John Geluardi had an article on hepatitis in the 11/30 issue which had several important errors. He quoted Jessie Wofsy, an HIV Prevention Coordinator, as saying that there is no cure for Hepatitis C. The fact is that current anti-viral treatments can clear virus from the system in 1/4 of those with type (genome) 1 and 2/3 get clearance of virus as well as normalization of liver enzyme tests with types 2 and 3 (see R Zetterman's address to the 65th annual American College of Gastroenterology proceedings, reported at Medscape.com). Followup of these patients is for probably less than five years, but this is a far cry from “no cure.”
The importance of a person with Hep C getting evaluated is that he/she can be offered treatment, if that is indicated (people with normal liver tests don't get treatment). Over time, if cirrhosis becomes an issue, they can be referred on to one of the groups doing treatment for advanced liver disease, which may include liver transplantation.
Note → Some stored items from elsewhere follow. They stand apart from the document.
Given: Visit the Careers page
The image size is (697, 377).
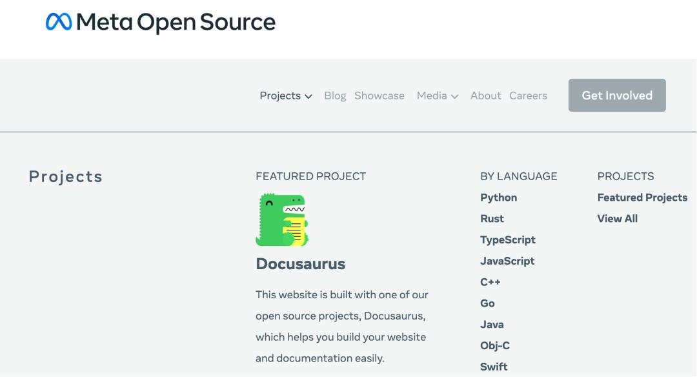Looking at the screenshot, I should pos(528,96).
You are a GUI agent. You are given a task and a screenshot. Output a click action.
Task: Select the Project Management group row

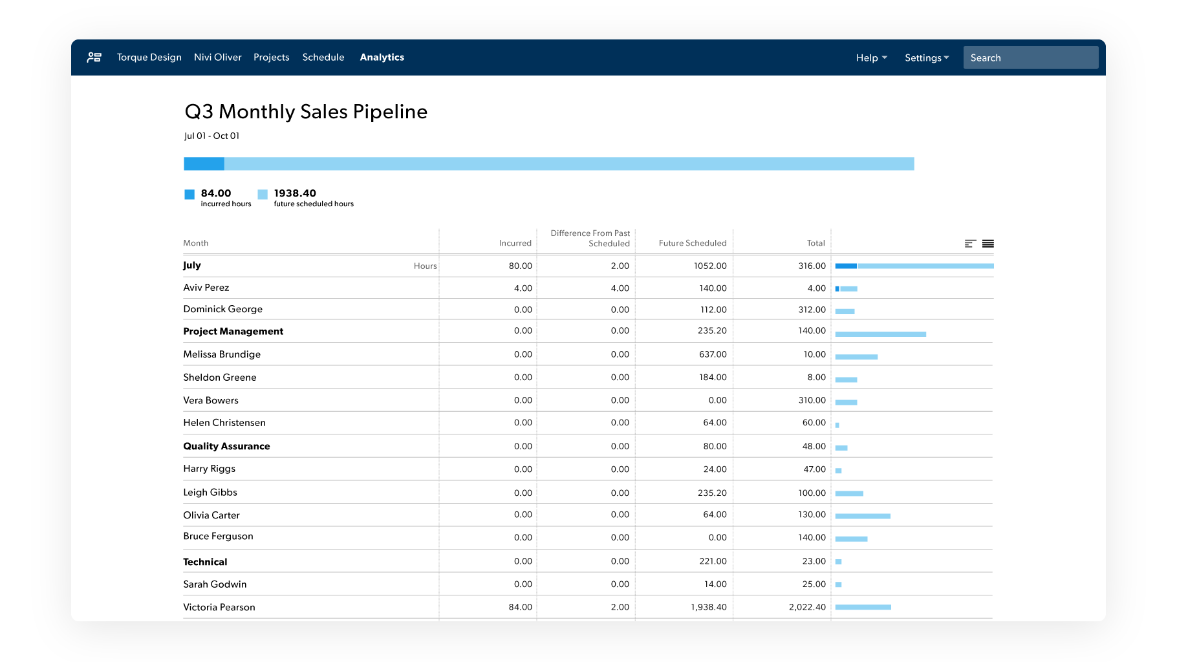point(233,331)
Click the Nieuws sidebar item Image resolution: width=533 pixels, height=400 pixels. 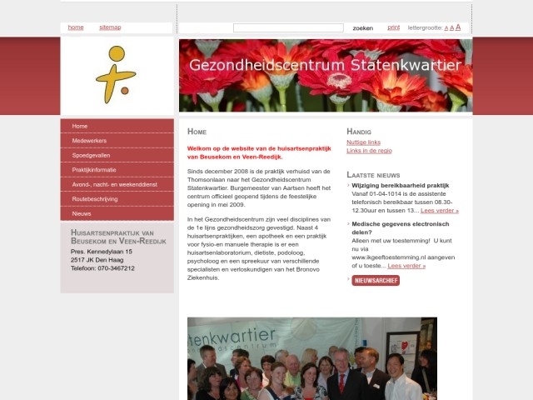[x=117, y=213]
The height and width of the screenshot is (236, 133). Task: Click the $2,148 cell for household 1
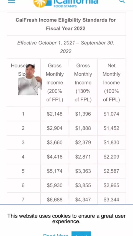click(x=55, y=114)
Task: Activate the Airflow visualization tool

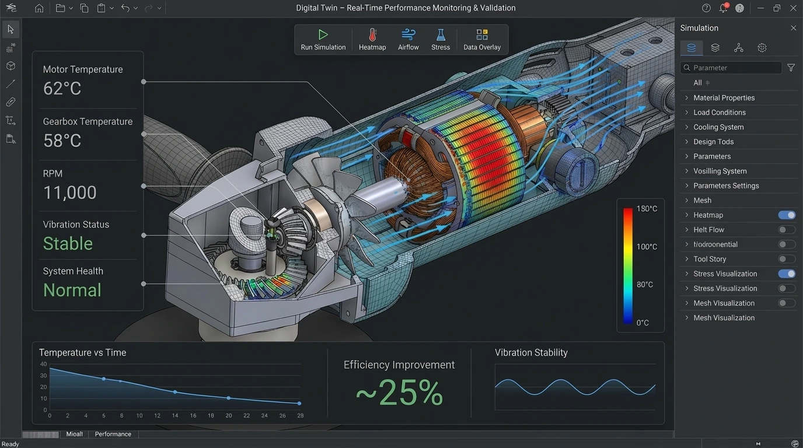Action: pos(408,39)
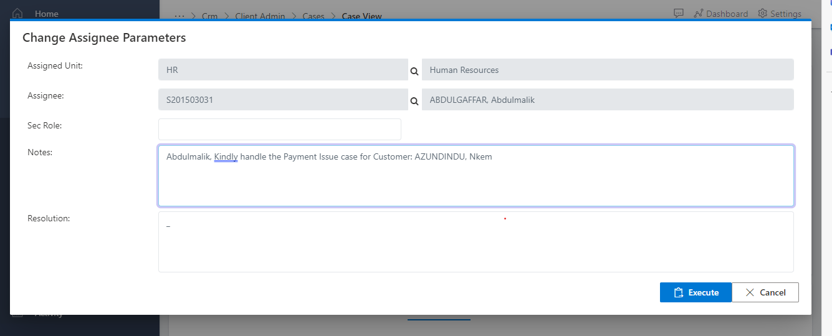Open the chat message icon in header
This screenshot has width=832, height=336.
coord(679,13)
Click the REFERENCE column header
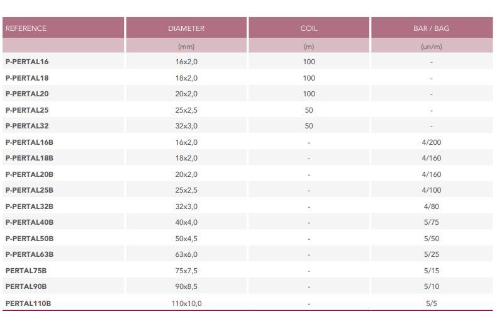Image resolution: width=497 pixels, height=328 pixels. [26, 28]
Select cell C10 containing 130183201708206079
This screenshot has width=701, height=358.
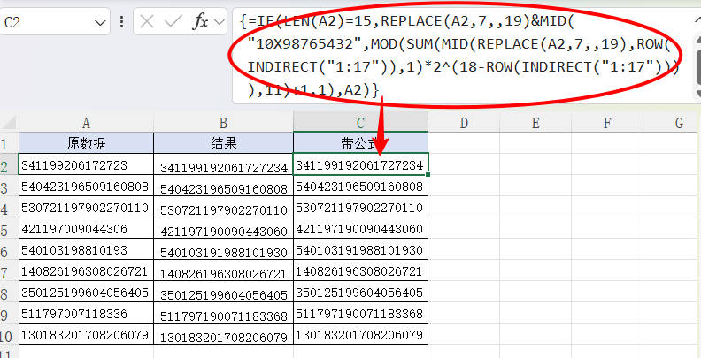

The Liver Dept from Calif Pacific has an East Bay clinic for this purpose in Oakland (called East Bay Liver Clinic, I think).
Secondly, Ms. Wofsy stated that Hepatitis A and B...can be treated with vaccines. Wrong again – vaccines prevent disease, they cannot alter the course of an infection once it has gotten hold. Hep A vaccine is commonly recommended for travelers to areas with questionable food or water supplies. Hep B is given to people who will have exposure to blood or body fluids.